Chacon blames the problem on understaffing, which he said is “not sustainable” at current levels. He said too many officers are leaving and retiring, resulting in hundreds of projected vacancies with not enough new recruits to replace them.

The department is currently losing 15 to 20 officers a month, Chacon said, projecting 235 vacancies by May 2022, and 340 vacancies by May 2023.

“I’ve had individual meetings with each council member to explain the dire situation we are in,” said Chacon. “And I’m going to call it a crisis, because that’s what it is, and they all get it.”

On Friday, KXAN reached out to the mayor and every city council member. Councilmembers Vanessa Fuentes and Paige Ellis declined to comment.

“We need to have more police officers in order to get to scenes quicker,” said Councilmember Mackenzie Kelly, a former firefighter, who told KXAN this needs urgent attention. “It’s a life or death situation.”

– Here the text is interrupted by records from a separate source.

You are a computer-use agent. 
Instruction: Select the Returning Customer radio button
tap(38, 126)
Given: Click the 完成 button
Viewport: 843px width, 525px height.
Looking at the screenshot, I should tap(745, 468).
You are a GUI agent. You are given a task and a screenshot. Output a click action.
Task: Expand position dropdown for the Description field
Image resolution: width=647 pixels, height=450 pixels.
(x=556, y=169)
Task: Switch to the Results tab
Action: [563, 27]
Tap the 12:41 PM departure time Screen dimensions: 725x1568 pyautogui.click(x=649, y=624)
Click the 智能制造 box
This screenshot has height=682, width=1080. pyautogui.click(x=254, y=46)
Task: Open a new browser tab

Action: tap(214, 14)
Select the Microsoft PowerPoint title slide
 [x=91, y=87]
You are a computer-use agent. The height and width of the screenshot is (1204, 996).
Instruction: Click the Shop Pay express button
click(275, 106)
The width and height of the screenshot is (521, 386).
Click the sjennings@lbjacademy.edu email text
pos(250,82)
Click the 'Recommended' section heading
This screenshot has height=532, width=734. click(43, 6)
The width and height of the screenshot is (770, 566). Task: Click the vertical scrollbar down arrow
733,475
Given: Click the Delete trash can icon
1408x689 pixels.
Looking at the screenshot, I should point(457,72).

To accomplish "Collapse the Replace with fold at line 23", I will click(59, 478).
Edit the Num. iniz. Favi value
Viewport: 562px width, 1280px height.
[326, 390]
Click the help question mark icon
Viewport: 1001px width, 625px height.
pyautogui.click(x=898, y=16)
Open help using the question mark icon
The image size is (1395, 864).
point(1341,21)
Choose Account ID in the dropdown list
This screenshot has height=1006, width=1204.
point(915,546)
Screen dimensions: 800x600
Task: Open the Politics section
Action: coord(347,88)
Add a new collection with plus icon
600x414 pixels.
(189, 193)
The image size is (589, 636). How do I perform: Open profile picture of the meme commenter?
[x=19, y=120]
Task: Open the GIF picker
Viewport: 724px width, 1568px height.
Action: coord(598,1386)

“When you hear about these slower response times,” asked KXAN reporter Matt Grant, “is that acceptable?”

“It’s unacceptable,” said Kelly. “Absolutely unacceptable. We need to deliver public safety at a quality time to individuals who need it.”

“So what can you and the rest of the council do to fix this?” asked Grant.

“We can start by making the police department budget a priority,” she said.

In the wake of George Floyd’s death and nationwide reform efforts around policing, Austin City Council voted to cut more than $20 million from the police budget last summer. That resulted in the canceling of multiple cadet classes.

“Sixty seconds is life or death,” said Collins, who works with the Christi Center, a grief support network in Austin.

Collins is also concerned about the 911 response times. She is fighting to prevent other families from going through the same pain she did.

“That is someone’s son,” she said. “That is someone’s mother. That is someone’s grandmother. That is someone’s child. And that is critical that someone help them.”

Chacon said he wants to give retiring officers bonuses as an incentive to stay. He is also willing to hire back officers who previously resigned if they are in good standing.